From: ··········@gmail.com
Subject: Pattern matching on trees
Date: 
Message-ID: <1114049318.370826.241100@o13g2000cwo.googlegroups.com>
Hello,

I've come across the following problem: I need some way of pattern
matching trees.  I am currently working with parse trees, but I think
the biggest use for this would be XML trees.

So consider the following tree:
(setf tree '(S (NP Mary) (VP saw (NP a tree)))

For something simple, I'd like to be able to say
(query '(NP 1) tree)

and get back ((1 . Mary)) and ((1 . a tree))

Of course, I'd also like something like
(quey '((NP 1) (VP 2 NP 3)))

and get back ((1. Mary) (2 . saw) (3 . a tree))

Of course, a lot more complex patterns could be imagined, where
restrictions could be made on what's matched (eg "Give me all the
subtrees that start with NP and have only atomic members" or "give me
all the grandchildren of something that [query]")

Sorry if this isn't clear; it's not at all clear in my head what the
optimal way of doing this is.  In many ways, this seems to be a request
for a lispish version of XPath, though I'm not sure if XPath has all
the capabilities needed.

Do you know if such a package exists?  I've homebrewed something, but
it's
a) quite simplistic and only tailored for my needs
b) horribly (I mean O(2^n)) inefficient.

The problem seems to be isomorphic to regexps on strings (and in fact
could be reduced to it), so the same techniques as used for regexps
could be used for a speedup.  However, something like this seems so
natural for lisp, I'm pretty sure something must exist.

Pointers?

Alex

From: Sashank Varma
Subject: Re: Pattern matching on trees
Date: 
Message-ID: <1114064293.688020.290660@z14g2000cwz.googlegroups.com>
··········@gmail.com wrote:

> I've come across the following problem: I need some way of pattern
> matching trees.  I am currently working with parse trees, but I think
> the biggest use for this would be XML trees.

The way you're thinking reminds me of computational linguistics
algorithms for parsing through unification.

If you have access to Norvig's "Paradigms of Artificial Intelligence
Programming", read the NLP chapters and grab the Lisp code at
http://www.norvig.com/paip/README.html.

You might also want to consult Jurafsky and Martin's "Speech and
Language Processing," which develops algorithms in generic pseudocode.

However, I should add that what you described doesn't exactly match
unification.
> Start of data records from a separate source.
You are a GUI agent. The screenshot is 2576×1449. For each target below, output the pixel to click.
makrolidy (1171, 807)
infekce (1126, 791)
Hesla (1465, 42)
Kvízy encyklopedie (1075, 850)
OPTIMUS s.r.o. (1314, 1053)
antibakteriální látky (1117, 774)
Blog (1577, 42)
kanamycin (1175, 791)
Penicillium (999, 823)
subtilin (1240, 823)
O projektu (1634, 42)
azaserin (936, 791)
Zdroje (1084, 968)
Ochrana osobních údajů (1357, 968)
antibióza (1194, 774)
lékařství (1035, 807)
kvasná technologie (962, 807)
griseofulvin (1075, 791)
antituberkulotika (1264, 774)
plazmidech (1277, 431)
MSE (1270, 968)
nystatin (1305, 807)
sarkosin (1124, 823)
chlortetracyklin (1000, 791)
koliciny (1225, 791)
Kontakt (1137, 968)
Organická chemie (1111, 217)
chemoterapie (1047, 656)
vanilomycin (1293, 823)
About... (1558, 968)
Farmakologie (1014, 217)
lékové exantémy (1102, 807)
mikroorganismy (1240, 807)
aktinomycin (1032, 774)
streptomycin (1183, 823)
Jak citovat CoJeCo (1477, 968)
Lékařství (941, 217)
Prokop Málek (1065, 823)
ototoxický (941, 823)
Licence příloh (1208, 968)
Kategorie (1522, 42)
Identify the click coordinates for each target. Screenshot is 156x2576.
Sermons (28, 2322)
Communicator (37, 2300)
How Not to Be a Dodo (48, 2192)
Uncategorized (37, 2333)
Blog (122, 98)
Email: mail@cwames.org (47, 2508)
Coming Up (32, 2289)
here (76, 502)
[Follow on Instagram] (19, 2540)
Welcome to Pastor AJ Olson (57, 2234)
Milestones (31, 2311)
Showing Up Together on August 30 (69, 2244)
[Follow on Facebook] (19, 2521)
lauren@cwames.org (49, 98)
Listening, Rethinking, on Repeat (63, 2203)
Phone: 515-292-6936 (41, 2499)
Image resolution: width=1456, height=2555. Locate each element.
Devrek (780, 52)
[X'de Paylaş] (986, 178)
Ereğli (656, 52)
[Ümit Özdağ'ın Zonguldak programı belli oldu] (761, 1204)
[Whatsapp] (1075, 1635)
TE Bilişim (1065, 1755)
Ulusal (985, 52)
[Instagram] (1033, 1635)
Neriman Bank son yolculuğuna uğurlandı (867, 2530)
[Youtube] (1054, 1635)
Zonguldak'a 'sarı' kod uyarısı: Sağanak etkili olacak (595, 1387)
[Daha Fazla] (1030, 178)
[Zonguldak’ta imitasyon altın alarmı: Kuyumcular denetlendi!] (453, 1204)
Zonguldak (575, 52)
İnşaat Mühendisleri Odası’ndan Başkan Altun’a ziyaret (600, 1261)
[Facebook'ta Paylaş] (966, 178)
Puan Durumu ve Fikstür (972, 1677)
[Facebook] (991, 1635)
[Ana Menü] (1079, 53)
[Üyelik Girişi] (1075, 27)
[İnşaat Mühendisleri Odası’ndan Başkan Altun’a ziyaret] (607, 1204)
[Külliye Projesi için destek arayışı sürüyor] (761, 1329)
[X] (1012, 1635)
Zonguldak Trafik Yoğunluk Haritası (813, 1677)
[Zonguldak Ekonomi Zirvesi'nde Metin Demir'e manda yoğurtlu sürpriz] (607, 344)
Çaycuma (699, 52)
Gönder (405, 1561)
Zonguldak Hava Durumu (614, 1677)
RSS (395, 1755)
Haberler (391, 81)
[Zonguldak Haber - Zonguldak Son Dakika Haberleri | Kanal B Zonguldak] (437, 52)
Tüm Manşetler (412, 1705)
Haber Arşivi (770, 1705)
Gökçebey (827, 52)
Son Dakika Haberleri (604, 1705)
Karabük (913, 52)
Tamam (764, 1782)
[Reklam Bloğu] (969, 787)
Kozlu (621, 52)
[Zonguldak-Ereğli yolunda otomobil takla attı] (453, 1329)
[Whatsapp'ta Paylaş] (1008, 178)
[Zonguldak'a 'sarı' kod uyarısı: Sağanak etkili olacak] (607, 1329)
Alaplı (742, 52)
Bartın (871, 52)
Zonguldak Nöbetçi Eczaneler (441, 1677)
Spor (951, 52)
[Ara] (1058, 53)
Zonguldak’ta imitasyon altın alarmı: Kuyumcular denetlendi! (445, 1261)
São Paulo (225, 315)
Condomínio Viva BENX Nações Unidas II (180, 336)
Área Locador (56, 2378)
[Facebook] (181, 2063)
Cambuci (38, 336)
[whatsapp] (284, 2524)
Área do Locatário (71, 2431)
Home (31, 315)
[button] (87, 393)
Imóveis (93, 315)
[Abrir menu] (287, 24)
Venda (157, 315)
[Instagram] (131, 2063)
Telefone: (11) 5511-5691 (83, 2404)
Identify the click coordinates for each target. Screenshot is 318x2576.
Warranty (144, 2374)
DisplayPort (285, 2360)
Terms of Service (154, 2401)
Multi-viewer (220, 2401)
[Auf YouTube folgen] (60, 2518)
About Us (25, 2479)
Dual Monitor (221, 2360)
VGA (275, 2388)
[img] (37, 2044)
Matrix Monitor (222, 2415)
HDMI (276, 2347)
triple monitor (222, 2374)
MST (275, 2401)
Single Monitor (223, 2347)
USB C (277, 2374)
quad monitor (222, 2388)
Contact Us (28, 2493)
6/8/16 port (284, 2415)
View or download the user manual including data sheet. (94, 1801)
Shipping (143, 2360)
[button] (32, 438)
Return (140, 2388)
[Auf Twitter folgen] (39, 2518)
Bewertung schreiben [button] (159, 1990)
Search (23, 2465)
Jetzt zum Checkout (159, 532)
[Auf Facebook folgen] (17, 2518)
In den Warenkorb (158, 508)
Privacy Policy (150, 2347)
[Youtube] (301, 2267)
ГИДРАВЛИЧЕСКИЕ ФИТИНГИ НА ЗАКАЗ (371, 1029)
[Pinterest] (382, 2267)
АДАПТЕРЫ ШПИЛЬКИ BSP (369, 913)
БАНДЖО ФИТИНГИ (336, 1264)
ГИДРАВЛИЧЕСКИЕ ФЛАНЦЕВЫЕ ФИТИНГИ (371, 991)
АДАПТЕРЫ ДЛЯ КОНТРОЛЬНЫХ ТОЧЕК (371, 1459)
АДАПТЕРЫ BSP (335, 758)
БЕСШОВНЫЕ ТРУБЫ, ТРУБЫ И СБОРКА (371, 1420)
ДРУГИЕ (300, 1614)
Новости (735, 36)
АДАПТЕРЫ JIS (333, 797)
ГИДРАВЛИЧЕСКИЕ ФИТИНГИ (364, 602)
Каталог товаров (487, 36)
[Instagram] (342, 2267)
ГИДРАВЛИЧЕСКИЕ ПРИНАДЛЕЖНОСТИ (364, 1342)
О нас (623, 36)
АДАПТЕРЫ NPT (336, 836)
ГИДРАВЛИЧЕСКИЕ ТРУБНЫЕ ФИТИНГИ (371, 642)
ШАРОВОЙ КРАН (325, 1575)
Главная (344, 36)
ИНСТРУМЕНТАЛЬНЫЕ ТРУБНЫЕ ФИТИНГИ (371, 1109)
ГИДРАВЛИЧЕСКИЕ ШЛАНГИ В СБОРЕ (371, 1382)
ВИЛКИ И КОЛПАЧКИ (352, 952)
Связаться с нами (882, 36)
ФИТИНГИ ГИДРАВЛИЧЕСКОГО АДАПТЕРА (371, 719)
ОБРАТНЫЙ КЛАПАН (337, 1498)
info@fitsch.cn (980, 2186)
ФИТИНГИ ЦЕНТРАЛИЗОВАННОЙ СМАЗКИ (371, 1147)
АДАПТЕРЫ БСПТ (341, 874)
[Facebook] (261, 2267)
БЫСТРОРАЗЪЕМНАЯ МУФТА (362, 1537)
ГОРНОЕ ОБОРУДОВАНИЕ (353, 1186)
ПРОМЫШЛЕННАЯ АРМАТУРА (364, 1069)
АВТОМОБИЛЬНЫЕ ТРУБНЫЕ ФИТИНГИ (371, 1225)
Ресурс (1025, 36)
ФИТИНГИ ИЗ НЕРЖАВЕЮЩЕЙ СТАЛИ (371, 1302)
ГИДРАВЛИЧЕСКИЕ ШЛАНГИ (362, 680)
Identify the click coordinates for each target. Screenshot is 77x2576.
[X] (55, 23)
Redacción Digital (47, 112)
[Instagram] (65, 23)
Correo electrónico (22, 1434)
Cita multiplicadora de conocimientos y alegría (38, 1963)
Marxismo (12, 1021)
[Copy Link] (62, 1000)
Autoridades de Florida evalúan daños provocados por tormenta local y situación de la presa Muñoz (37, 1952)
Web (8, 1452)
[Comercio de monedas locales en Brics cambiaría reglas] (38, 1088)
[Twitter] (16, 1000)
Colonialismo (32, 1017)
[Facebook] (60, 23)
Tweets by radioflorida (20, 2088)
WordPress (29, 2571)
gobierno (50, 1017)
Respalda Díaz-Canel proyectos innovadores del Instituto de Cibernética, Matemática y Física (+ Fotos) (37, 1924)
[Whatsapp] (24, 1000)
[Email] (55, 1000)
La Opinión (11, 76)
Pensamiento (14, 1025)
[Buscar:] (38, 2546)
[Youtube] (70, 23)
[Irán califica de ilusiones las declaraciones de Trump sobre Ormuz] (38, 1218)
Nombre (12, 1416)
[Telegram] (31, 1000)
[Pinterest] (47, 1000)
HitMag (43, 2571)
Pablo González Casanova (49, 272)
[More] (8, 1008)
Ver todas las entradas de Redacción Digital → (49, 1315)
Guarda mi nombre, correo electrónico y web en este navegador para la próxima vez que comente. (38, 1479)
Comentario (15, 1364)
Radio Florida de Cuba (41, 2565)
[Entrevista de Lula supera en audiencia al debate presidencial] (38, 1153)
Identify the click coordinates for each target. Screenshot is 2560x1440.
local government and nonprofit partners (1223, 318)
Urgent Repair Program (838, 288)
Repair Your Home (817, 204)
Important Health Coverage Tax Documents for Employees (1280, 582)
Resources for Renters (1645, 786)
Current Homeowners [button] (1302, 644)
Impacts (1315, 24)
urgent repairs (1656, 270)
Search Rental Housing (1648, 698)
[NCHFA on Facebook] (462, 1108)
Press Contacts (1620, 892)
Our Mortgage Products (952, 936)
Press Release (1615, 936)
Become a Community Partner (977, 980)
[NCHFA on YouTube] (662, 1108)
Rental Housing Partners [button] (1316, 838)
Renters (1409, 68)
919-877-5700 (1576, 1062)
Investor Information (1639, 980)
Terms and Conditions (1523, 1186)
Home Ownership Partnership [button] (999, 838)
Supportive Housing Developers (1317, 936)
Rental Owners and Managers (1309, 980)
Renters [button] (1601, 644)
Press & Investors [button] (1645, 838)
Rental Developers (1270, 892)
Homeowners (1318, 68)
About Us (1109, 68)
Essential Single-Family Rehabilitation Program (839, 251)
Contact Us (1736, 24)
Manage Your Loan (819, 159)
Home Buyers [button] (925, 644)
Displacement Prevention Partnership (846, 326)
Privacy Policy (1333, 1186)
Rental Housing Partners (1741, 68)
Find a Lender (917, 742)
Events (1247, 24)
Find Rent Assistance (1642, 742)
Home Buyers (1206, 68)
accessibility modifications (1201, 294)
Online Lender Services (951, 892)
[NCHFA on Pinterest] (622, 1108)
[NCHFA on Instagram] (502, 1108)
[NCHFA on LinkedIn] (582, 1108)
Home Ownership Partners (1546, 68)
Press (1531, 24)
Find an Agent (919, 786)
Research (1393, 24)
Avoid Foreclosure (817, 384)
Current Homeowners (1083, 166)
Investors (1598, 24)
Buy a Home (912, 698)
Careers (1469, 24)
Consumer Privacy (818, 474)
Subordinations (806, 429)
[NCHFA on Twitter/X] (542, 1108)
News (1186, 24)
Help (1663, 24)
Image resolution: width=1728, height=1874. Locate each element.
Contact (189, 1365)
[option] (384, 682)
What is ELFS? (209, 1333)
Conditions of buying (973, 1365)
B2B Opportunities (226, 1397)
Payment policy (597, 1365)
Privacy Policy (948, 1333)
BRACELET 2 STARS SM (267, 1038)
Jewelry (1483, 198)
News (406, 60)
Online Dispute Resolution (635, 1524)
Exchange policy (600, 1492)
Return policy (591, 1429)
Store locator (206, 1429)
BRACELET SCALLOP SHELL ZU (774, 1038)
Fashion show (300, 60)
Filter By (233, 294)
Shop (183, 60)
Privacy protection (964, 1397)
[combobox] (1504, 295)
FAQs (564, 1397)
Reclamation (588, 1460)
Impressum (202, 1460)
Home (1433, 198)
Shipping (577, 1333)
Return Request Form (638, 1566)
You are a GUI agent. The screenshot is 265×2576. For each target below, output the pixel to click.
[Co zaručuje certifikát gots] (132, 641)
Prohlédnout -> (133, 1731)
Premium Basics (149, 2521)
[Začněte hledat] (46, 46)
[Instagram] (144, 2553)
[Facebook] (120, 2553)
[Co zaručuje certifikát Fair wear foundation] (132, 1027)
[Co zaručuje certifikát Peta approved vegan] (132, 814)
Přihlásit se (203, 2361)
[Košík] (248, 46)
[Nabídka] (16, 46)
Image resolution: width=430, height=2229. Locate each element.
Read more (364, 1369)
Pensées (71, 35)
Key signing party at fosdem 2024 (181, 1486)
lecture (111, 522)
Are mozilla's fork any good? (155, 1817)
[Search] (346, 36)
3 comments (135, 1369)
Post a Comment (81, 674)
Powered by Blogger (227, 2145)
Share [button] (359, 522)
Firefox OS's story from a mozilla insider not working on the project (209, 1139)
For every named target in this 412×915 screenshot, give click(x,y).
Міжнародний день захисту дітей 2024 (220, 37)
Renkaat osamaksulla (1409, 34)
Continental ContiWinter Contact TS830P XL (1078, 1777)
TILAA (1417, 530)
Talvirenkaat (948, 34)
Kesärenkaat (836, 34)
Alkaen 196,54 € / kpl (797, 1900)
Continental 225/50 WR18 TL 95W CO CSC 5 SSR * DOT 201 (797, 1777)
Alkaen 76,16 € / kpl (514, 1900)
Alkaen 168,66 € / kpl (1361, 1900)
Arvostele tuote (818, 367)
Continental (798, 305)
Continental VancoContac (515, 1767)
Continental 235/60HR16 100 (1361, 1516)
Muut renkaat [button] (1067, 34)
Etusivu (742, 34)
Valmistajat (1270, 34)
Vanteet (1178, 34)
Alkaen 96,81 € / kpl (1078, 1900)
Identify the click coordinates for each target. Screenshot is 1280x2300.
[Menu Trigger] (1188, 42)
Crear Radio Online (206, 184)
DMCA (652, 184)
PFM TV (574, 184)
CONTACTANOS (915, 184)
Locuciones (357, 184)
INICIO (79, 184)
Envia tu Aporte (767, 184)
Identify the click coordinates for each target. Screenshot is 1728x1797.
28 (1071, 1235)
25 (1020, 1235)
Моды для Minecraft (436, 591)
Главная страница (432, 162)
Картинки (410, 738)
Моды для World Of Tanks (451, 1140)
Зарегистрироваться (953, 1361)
I think this reflects a confusion on your part but it may
well be that you require something different.
From: Marco Antoniotti
Subject: Re: Pattern matching on trees
Date: 
Message-ID: <ADP9e.3$mi7.22925@typhoon.nyu.edu>
It does not do exactly what you want, but it will be an obvious building 
block.


http://common-lisp.net/project/cl-unification/


Cheers
--
Marco






··········@gmail.com wrote:
> Hello,
> 
> I've come across the following problem: I need some way of pattern
> matching trees.  I am currently working with parse trees, but I think
> the biggest use for this would be XML trees.
> 
> So consider the following tree:
> (setf tree '(S (NP Mary) (VP saw (NP a tree)))
> 
> For something simple, I'd like to be able to say
> (query '(NP 1) tree)
> 
> and get back ((1 . Mary)) and ((1 . a tree))
> 
> Of course, I'd also like something like
> (quey '((NP 1) (VP 2 NP 3)))
> 
> and get back ((1. Mary) (2 . saw) (3 . a tree))
> 
> Of course, a lot more complex patterns could be imagined, where
> restrictions could be made on what's matched (eg "Give me all the
> subtrees that start with NP and have only atomic members" or "give me
> all the grandchildren of something that [query]")
> 
> Sorry if this isn't clear; it's not at all clear in my head what the
> optimal way of doing this is.  In many ways, this seems to be a request
> for a lispish version of XPath, though I'm not sure if XPath has all
> the capabilities needed.
> 
> Do you know if such a package exists?  I've homebrewed something, but
> it's
> a) quite simplistic and only tailored for my needs
> b) horribly (I mean O(2^n)) inefficient.
> 
> The problem seems to be isomorphic to regexps on strings (and in fact
> could be reduced to it), so the same techniques as used for regexps
> could be used for a speedup.  However, something like this seems so
> natural for lisp, I'm pretty sure something must exist.
> 
> Pointers?
> 
> Alex
> 
From: Mark Tarver
Subject: Re: Pattern matching on trees
Date: 
Message-ID: <1114154518.241760.247970@f14g2000cwb.googlegroups.com>
Sorry if this appears twice; I'm still acclimatising to
Google Groups beta version.

OK; I'm not quite certain of your syntax for 'query', but the following
may help.  It is written in Qi - a GPL-based language that runs
under CLisp that I announced recently. It has pattern-matching built
into it - see www.lambdassociates.org for details.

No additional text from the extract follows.